- [FONTE]
• • •

Para a Associação Brasileira das Companhias Abertas (Abrasca), a diferença expõe uma distorção simbólica e econômica.

"Essa é uma das anedotas infelizes do nosso país. Investidores pagarão mais tributo do que apostadores", afirma Pablo Cesário, presidente executivo da Abrasca à EXAME. "A bet paga menos do que investidores no país, gente que coloca capital dentro da própria empresa", acrescenta.

O aumento da tributação sobre o JCP integra o pacote do governo para reforçar a arrecadação e viabilizar o Orçamento de 2026, ano em que a equipe econômica terá de perseguir um superávit primário de 0,25% do PIB — cerca de R$ 34,3 bilhões. A expectativa é de arrecadação próxima a R$ 20 bilhões com as medidas.

• • •

- [MATERIAL DE APOIO]

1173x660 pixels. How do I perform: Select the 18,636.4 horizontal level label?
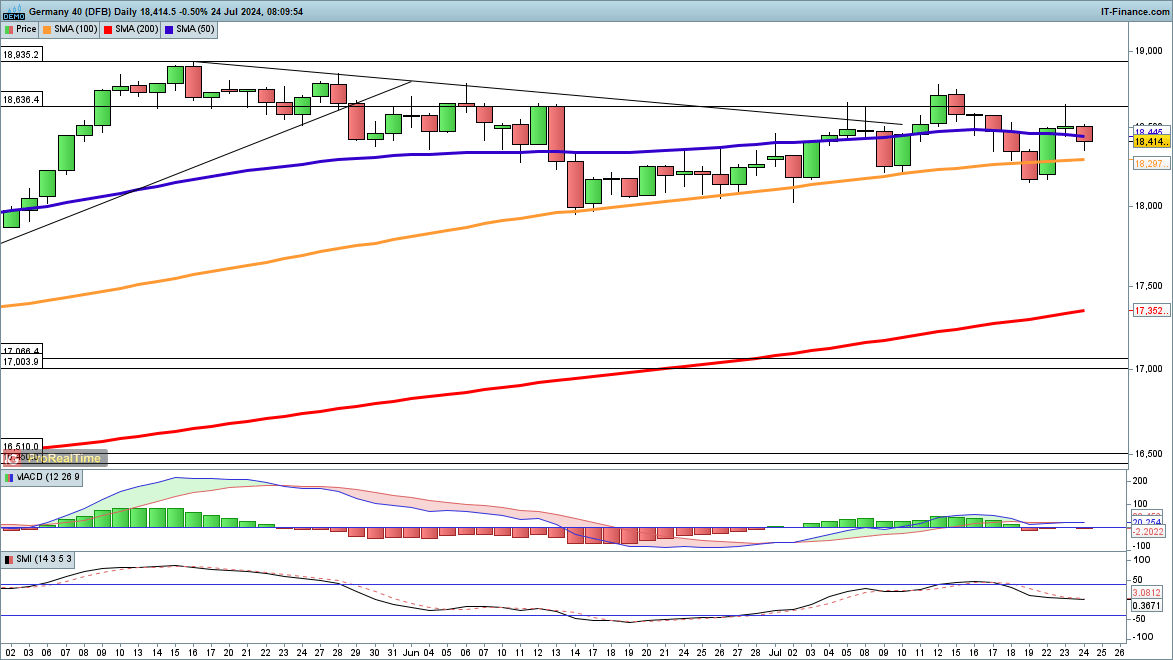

• • •

- [OBJETIVO PROPOSTO 1]
Extraia da fonte, sem alterar nada, o trecho que começa em "O aumento da" e segue até "com as medidas.".
- [OBJETIVO PROPOSTO 2]
Responda com base na fonte:
(a) Quem é o presidente executivo da Abrasca?
(b) Que superávit primário a equipe econômica terá de perseguir em 2026?
(c) Qual é a arrecadação esperada com as medidas?

- [RESOLUÇÃO COMENTADA 1]
O aumento da tributação sobre o JCP integra o pacote do governo para reforçar a arrecadação e viabilizar o Orçamento de 2026, ano em que a equipe econômica terá de perseguir um superávit primário de 0,25% do PIB — cerca de R$ 34,3 bilhões. A expectativa é de arrecadação próxima a R$ 20 bilhões com as medidas.

- [RESOLUÇÃO COMENTADA 2]
(a) Pablo Cesário.
(b) Um superávit primário de 0,25% do PIB, cerca de R$ 34,3 bilhões.
(c) Próxima a R$ 20 bilhões.